Iran and North Korea, two countries at the center of geopolitical standoffs over their nuclear programs, were ranked last in the index for their ability to protect nuclear sites from theft or sabotage. The report found that risk environments had worsened in 12 of the 22 countries with weapons-usable nuclear materials, largely due to worsening political instability and rising illicit activity by nonstate actors.

There are some areas where security efforts are improving. The index finds that many countries in the global south have improved in their rankings, perhaps showing that nuclear security is less about wealth and more about effort and attention.

Recent years have seen a sustained movement away from the use of highly enriched uranium, one of the materials that could be used to create a nuclear weapon (most countries have switched to using low-enriched uranium, though in 2021 Iran became the first country in almost two decades to produce it — another worrying data point).

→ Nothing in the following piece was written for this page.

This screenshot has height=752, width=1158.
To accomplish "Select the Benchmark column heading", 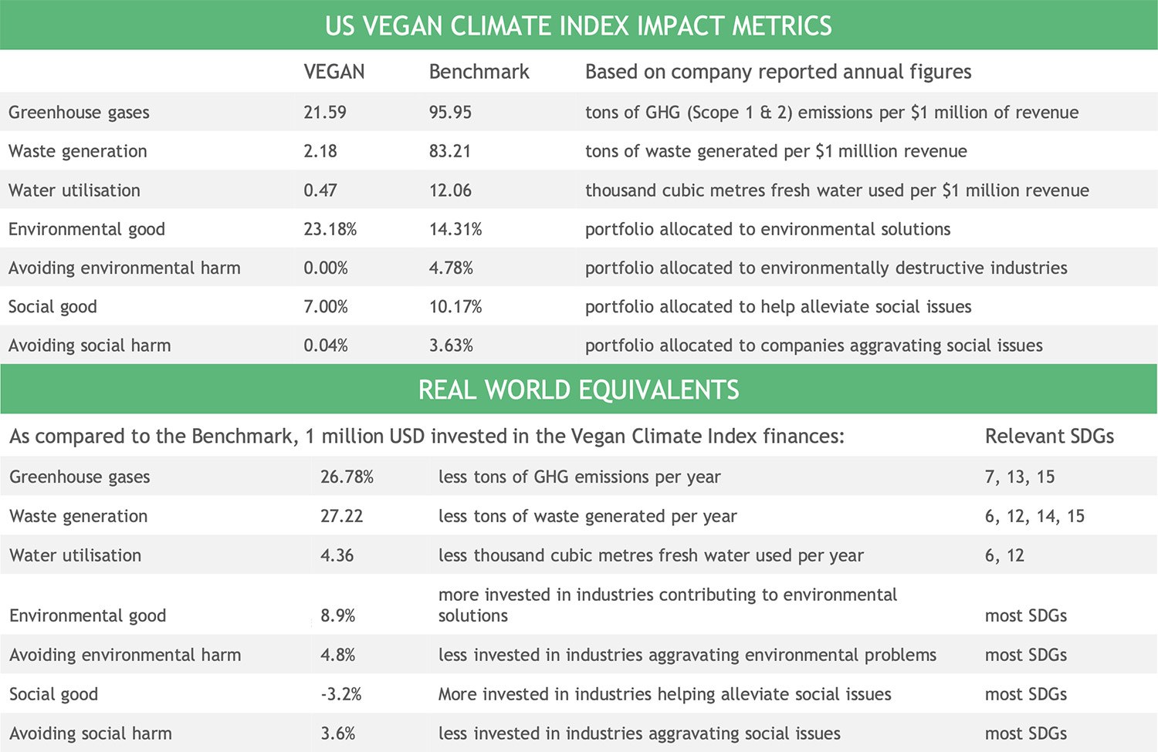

The report points to the importance of the International Atomic Energy Agency, a 65-year-old U.N.-linked watchdog organization that appears to be becoming only more relevant. Under the proactive leadership of Argentine diplomat Rafael Grossi, the IAEA has played a high-profile role in Ukraine, where it has tried to ensure nuclear safety, while it continues to play big roles in North Korea, Iran and in the continuing aftermath of Japan’s 2011 Fukushima disaster.

But the index notes that support for the agency’s role in nuclear security was “inconsistent, even as demands for the IAEA’s attention and resources grow and global risks evolve.” Grossi has come under pressure from all sides in Ukraine, with Zelensky apparently rejecting his calls to make the Zaporizhzhia power plant a demilitarized zone, according to leaked U.S. documents.

A remarkable aspect of the story of the atomic bomb is that its earliest originators were deeply devoted to consideration of its existential implications for humankind in the decades and centuries to come. Oppenheimer himself was an early voice in the debate over nuclear policy, and an advocate for inspections, limits, openness and other approaches that did not gain traction until after the Cold War arms race had barreled out of control. His convictions cost him dearly in an era of McCarthyite suspicions.

In a 1953 essay for Foreign Affairs, Oppenheimer augured that a time would soon come for the “serious discussion of the regulation of armaments,” by which time “there will have been by then a vast accumulation of materials for atomic weapons, and a troublesome margin of uncertainty with regards to its accounting — very troublesome indeed if we still live with the vestiges of the suspicion, hostility and secretiveness of the world of today.”

As the index shows, the world’s governments have a long path ahead toward securing one of humanity’s most calamity-empowering creations.